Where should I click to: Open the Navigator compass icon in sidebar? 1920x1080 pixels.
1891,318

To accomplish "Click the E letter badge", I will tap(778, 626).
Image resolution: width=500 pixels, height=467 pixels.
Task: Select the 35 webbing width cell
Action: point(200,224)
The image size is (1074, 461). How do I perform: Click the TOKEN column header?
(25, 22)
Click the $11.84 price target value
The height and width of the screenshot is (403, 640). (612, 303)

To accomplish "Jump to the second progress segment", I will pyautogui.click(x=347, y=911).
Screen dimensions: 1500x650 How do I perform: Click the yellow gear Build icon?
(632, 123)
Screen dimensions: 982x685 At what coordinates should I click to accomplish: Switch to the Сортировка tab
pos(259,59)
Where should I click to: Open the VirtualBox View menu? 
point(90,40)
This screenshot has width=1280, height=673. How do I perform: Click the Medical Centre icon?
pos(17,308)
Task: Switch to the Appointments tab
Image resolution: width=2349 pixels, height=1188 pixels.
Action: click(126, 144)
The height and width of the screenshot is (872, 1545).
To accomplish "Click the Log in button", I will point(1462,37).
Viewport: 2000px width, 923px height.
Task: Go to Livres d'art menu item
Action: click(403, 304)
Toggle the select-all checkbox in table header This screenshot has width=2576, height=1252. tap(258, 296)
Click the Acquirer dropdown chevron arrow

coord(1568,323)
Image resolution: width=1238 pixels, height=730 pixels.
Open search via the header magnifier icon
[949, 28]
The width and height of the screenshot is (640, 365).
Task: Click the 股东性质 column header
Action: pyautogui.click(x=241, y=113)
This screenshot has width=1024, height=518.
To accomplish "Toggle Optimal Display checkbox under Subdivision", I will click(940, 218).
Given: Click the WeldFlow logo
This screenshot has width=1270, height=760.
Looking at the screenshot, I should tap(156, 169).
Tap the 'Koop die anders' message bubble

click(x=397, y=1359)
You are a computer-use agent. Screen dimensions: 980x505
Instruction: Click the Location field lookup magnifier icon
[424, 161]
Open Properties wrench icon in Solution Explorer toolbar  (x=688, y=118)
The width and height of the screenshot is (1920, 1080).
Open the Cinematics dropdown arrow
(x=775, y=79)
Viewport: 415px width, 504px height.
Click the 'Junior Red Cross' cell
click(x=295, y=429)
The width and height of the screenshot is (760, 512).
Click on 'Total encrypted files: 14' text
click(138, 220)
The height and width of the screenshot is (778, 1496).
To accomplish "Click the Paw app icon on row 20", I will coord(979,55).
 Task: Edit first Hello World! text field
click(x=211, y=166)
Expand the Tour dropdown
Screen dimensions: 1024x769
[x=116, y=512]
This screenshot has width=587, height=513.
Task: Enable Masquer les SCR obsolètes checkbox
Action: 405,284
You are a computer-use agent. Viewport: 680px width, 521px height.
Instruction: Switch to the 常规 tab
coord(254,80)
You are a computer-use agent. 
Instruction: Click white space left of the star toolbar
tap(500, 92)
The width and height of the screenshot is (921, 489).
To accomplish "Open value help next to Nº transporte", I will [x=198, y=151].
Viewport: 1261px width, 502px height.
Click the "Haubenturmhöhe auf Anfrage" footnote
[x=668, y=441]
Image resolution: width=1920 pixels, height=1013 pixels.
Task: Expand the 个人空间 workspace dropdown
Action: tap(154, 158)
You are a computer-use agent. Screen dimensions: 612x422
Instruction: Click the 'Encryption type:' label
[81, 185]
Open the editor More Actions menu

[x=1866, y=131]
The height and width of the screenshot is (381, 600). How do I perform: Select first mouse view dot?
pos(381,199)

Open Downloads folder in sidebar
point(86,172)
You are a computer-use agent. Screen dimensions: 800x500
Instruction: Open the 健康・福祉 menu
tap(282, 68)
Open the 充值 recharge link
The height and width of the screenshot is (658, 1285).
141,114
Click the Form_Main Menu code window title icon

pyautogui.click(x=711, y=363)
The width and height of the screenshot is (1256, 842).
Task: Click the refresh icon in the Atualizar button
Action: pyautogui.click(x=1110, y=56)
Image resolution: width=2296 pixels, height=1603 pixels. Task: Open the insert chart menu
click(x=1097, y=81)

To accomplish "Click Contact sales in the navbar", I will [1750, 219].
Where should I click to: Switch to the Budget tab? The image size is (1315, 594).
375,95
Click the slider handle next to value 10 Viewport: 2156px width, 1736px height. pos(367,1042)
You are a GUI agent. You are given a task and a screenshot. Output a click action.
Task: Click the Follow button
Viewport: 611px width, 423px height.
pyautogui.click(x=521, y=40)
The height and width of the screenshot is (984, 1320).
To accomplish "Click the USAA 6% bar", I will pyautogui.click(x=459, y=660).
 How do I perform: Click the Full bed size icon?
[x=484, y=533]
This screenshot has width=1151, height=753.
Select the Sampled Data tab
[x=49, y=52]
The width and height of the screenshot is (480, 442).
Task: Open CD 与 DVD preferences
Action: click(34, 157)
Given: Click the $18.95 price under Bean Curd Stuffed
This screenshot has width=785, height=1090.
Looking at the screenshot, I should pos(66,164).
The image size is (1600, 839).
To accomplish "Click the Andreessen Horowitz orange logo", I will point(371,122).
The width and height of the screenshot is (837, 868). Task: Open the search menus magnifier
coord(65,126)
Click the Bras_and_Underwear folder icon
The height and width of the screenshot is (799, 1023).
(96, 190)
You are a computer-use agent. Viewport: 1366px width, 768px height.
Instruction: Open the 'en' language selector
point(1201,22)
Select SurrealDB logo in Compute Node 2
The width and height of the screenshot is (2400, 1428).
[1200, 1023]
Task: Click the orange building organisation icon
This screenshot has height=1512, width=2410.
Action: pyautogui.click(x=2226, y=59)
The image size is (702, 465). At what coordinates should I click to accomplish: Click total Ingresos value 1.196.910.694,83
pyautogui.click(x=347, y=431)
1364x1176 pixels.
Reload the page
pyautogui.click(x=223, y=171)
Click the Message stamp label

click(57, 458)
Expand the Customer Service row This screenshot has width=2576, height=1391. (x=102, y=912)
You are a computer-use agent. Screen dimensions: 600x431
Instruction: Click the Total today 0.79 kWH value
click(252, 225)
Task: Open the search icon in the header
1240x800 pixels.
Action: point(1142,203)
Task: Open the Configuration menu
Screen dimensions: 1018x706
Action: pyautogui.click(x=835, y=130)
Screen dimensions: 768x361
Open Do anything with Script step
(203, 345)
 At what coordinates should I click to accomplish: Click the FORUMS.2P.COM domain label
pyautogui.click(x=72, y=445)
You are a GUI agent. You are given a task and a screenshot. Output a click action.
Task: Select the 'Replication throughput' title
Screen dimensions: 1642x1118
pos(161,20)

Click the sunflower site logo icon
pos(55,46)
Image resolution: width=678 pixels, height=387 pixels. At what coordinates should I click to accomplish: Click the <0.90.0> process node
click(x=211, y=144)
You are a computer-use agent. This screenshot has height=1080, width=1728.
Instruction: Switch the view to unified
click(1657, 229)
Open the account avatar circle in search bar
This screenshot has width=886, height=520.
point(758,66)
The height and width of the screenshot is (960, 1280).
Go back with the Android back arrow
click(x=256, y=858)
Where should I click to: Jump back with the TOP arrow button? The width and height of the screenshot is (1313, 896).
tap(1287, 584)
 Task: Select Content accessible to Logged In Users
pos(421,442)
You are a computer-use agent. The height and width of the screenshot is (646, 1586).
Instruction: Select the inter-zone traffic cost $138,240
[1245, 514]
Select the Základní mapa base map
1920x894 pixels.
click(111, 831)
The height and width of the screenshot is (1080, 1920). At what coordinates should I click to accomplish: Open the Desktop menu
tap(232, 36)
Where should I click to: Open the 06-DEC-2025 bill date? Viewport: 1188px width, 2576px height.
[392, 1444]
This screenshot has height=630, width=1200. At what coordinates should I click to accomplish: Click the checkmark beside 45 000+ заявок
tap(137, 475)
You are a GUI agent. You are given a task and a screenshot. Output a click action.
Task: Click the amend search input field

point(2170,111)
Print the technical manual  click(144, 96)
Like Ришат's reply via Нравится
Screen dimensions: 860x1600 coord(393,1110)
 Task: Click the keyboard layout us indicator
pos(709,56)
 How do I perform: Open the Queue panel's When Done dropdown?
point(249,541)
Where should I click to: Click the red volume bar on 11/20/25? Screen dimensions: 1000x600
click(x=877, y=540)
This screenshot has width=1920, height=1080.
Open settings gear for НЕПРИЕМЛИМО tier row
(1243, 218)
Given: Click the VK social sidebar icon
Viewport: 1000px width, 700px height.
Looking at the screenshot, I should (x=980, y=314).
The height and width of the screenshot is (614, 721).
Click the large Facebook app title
******************************
* Goal
Express the stretch from the line containing "Where should I click to: Click" through the end of the listing as a numbered list, leaving out any blank lines.

* Task answer
1. Where should I click to: Click the red volume bar on 11/20/25? Screen dimensions: 1000x600
2. click(x=877, y=540)
3. This screenshot has width=1920, height=1080.
4. Open settings gear for НЕПРИЕМЛИМО tier row
5. (1243, 218)
6. Given: Click the VK social sidebar icon
7. Viewport: 1000px width, 700px height.
8. Looking at the screenshot, I should (x=980, y=314).
9. The height and width of the screenshot is (614, 721).
10. Click the large Facebook app title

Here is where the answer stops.